アリアお嬢様の激昂する姿を初めてみます。
私のために、ここまで言ってくれるなんて…

「アリア、それは私も同じだ。私とて、リコッタをここで働かせる方法をずっと模索していた。だが、マクガイン公爵家に口を挟めるのは王家くらいだ。私には、その王家に協力してもらうための後ろ盾もないんだよ」

ああ、そっか。

みんなが昨日から私の追放を阻止しようと色々考えてくれていたから、目にクマが出来て疲れきっているんだ。

「これほど惨めな気持ちになるのは、生まれて初めてだ。今の我々では、力が圧倒的に足りない。ここは、素直に従うしかない。幸い、5年間という期間限定の追放だ。私はその5年の間に貴族としての力を付ける。もう2度と、こんな横暴に屈しないために。アリア、リコッタ、この不運を糧に前へ進むんだ」

5年間という期間限定の追放、それだけの期間があれば、私だってもっと強くなれるはずです。
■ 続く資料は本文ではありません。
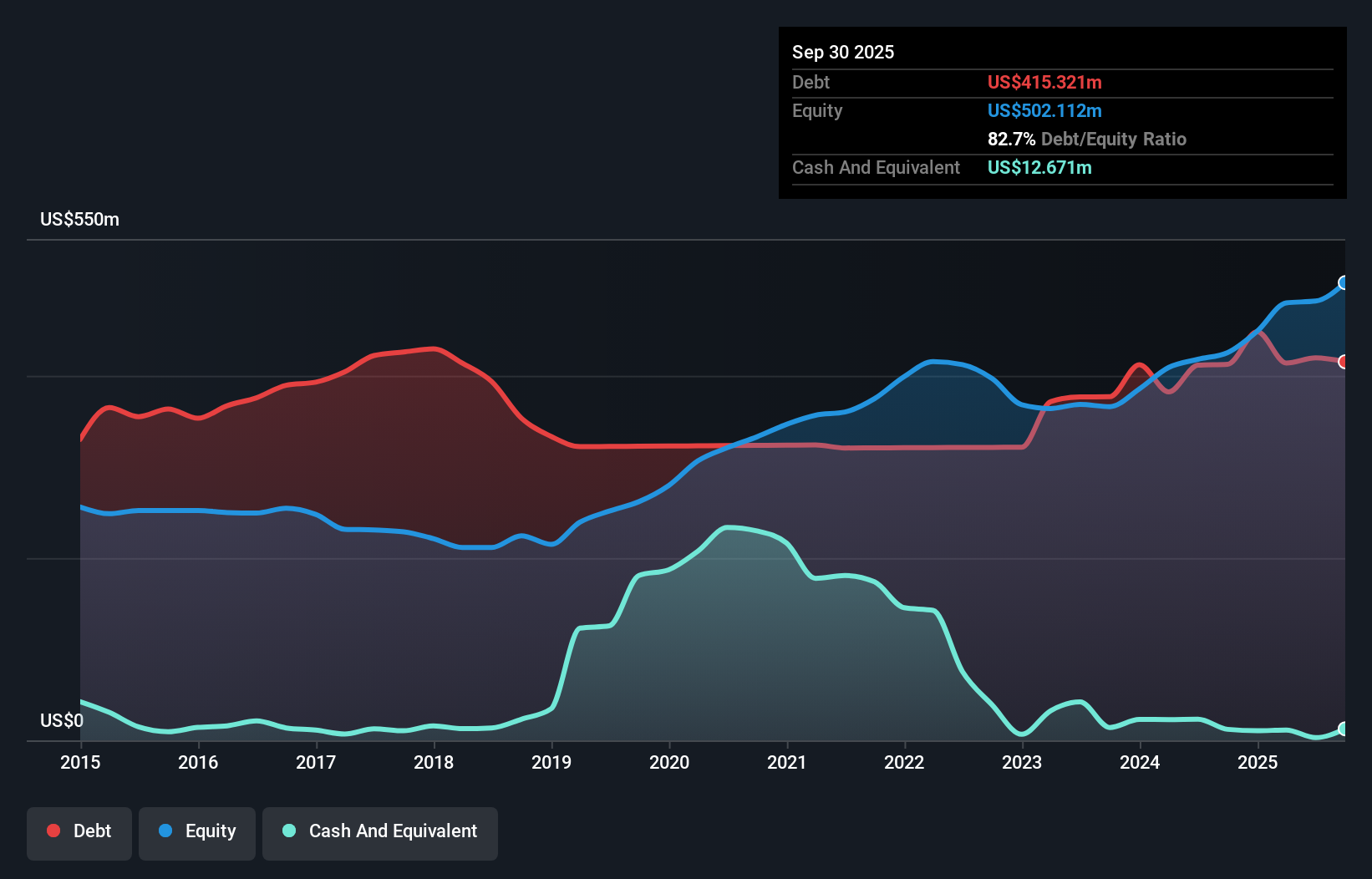Click the US$502.112m Equity value link
The width and height of the screenshot is (1372, 879).
1044,110
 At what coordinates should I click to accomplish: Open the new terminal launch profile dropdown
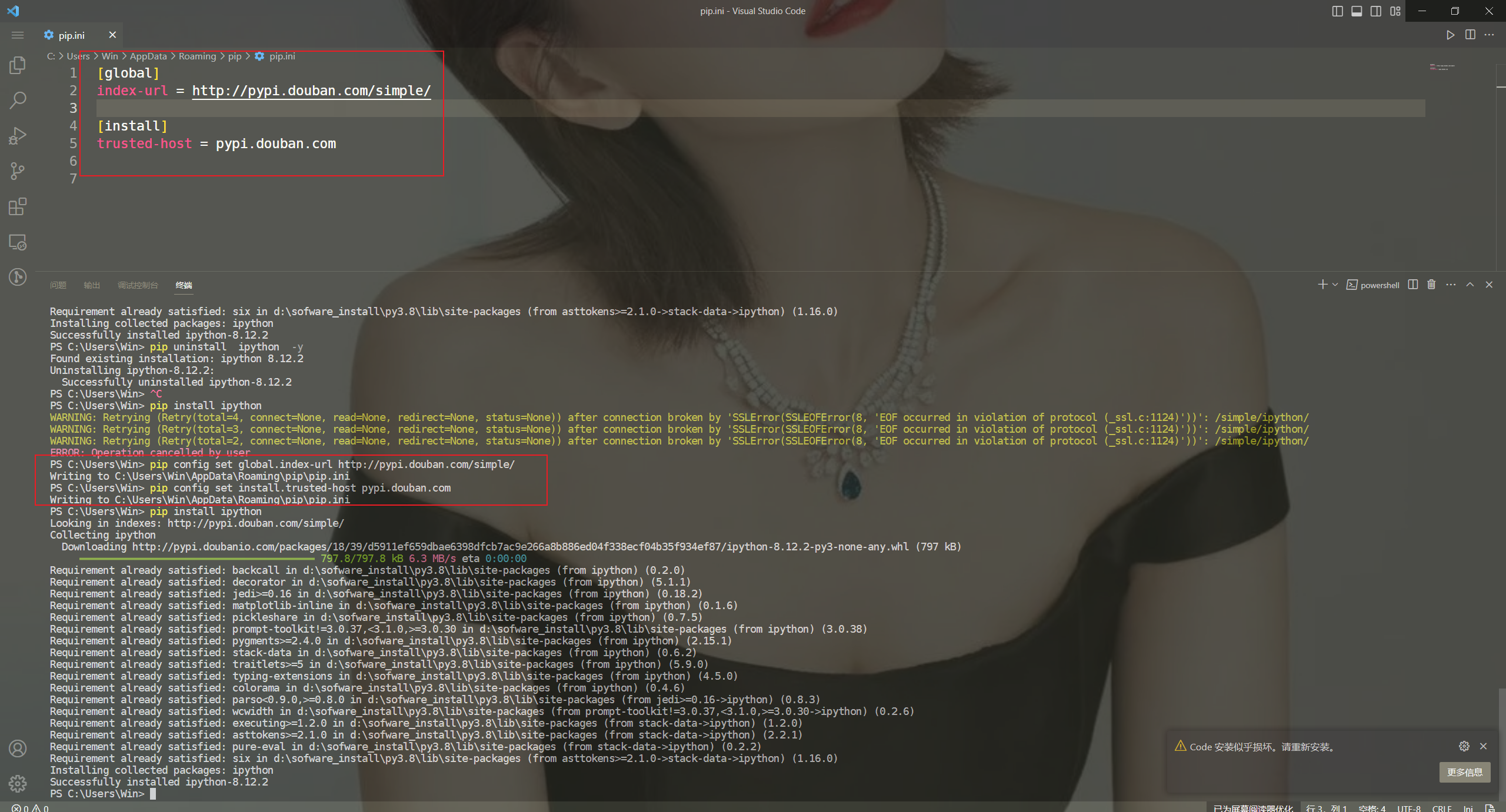click(x=1335, y=285)
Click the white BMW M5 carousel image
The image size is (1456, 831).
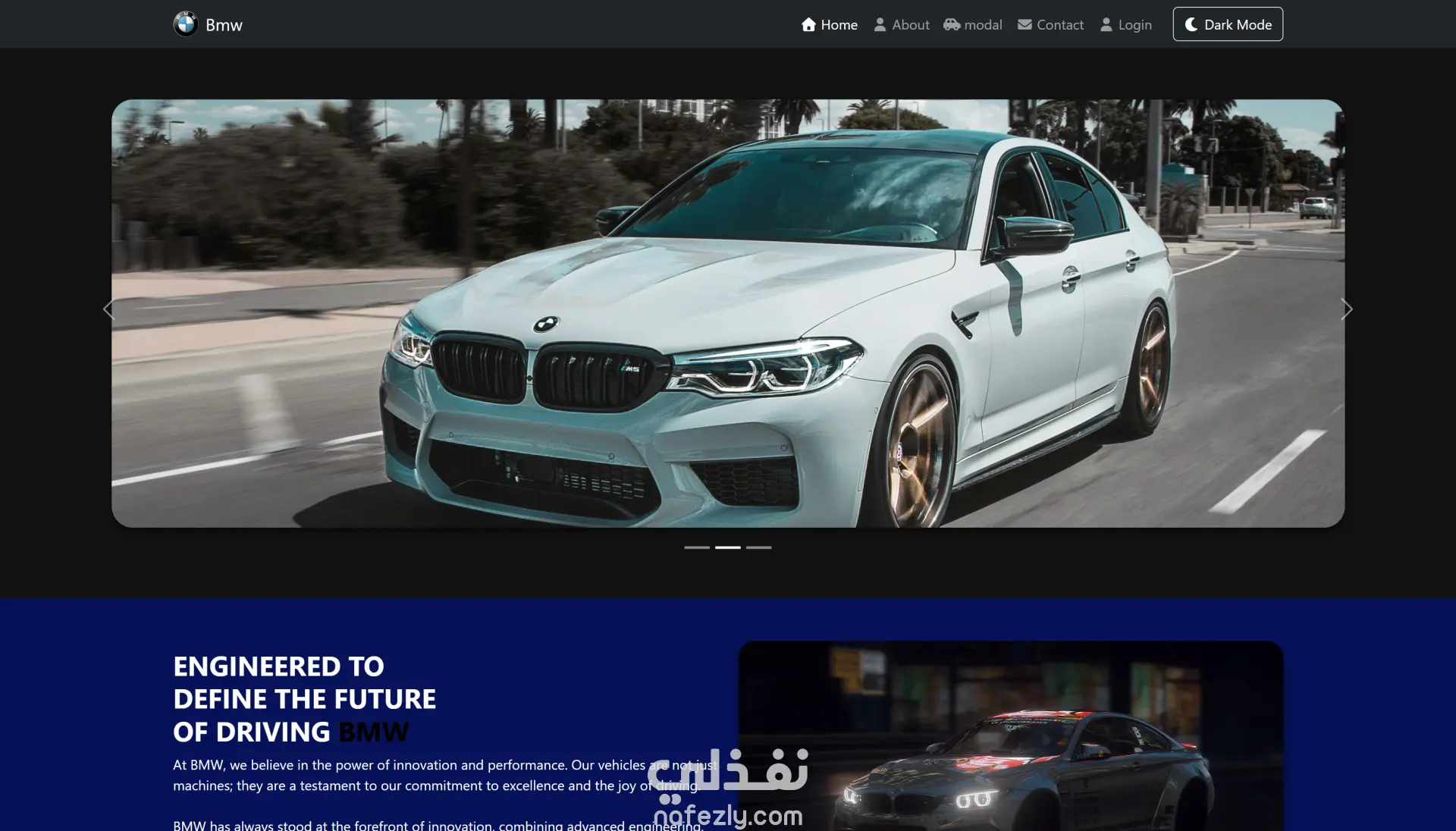click(x=728, y=313)
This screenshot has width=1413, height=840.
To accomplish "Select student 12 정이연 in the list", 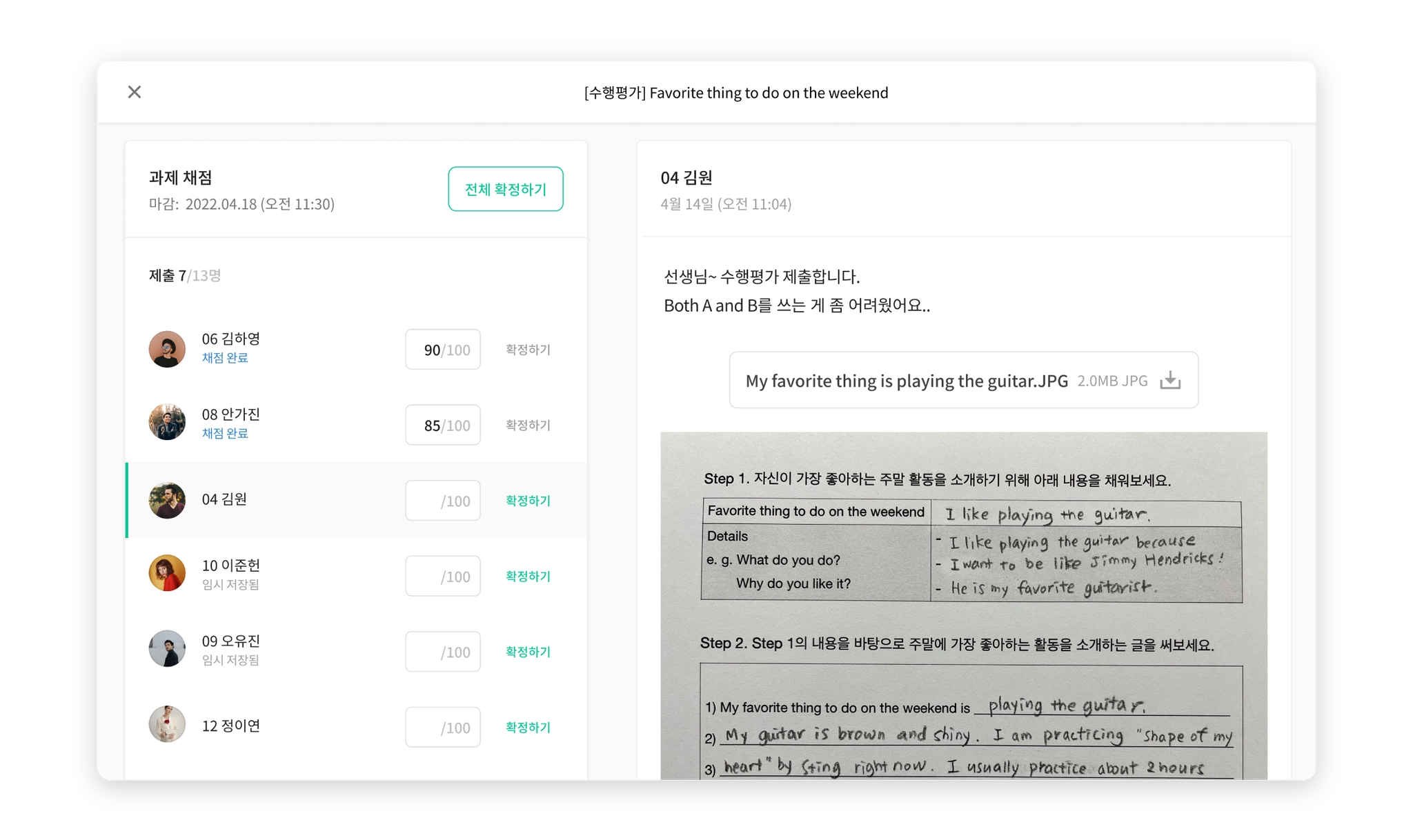I will [231, 726].
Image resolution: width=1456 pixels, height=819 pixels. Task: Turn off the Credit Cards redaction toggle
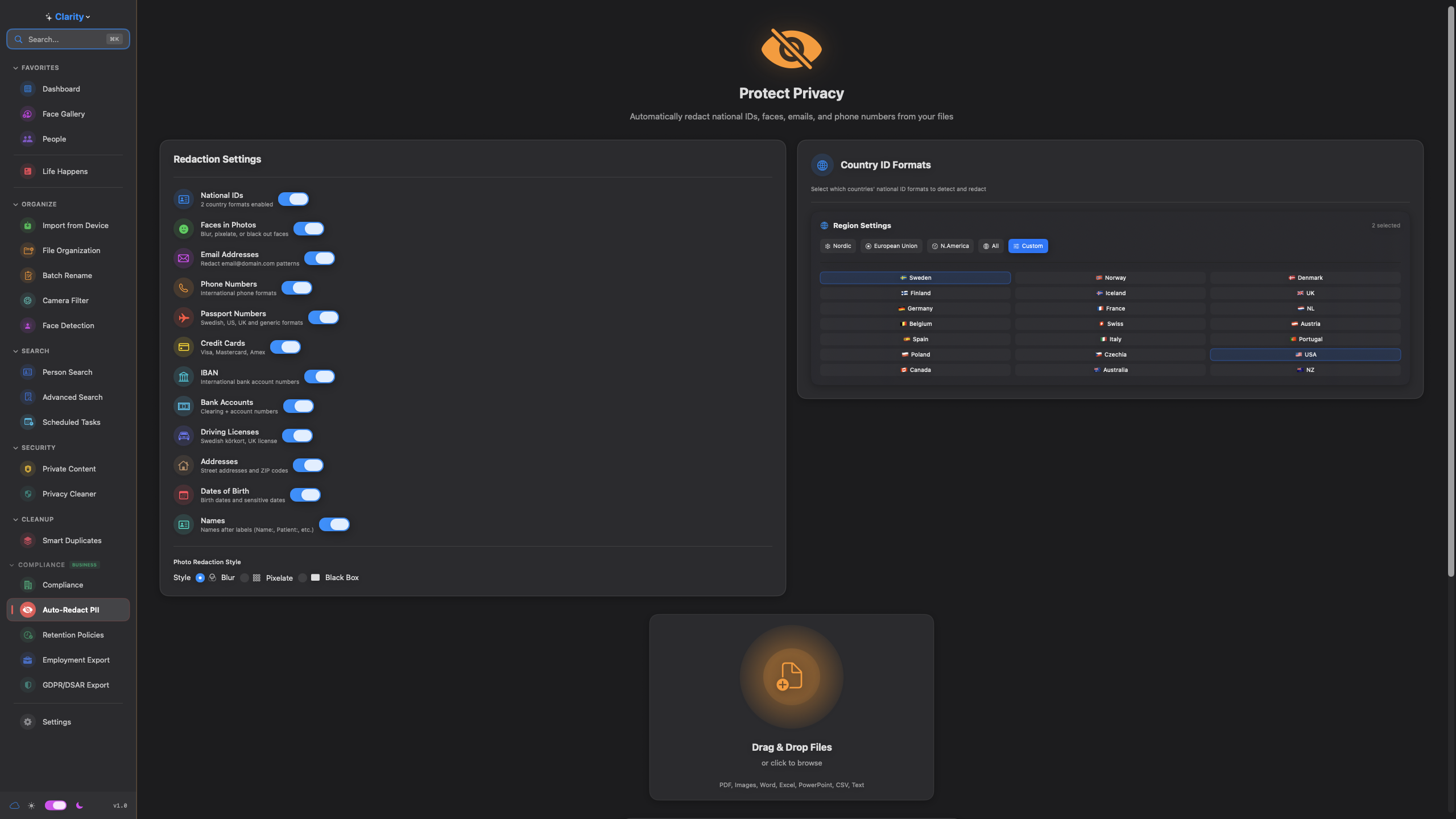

「……わかった…私…メアリーヌにだけは絶対負けたくない!! 今後、学園内での全ての科目で、あの女に勝ち続けてやる!! 昨日もリコッタの力に頼って、私は何もできなかった!! そんな悔しくて惨めな気分を味わいたくない!! 私はもっと強くなる!!」

お嬢様を背中に乗せて以降、黙っている時間が多々ありました。
まさか、そんな事を思っていたなんて。

追放処分を変えることはできない。
お嬢様とのお別れで寂しいけど、決して捨てられるわけじゃない。
旦那様の言うように、前へ進まなきゃ駄目なんだ。
私も、その思いに応えないといけません。

「旦那様、お嬢様、私は追放処分を受け入れます。そして5年間、みっちり修行して立派な戦闘メイドになってみせます!!」

あの公爵や性悪メアリーヌの思った通りに動いてたまるかです!!
追放処分に関しては甘んじて受け入れますが、いつか必ず後悔させてやるです!!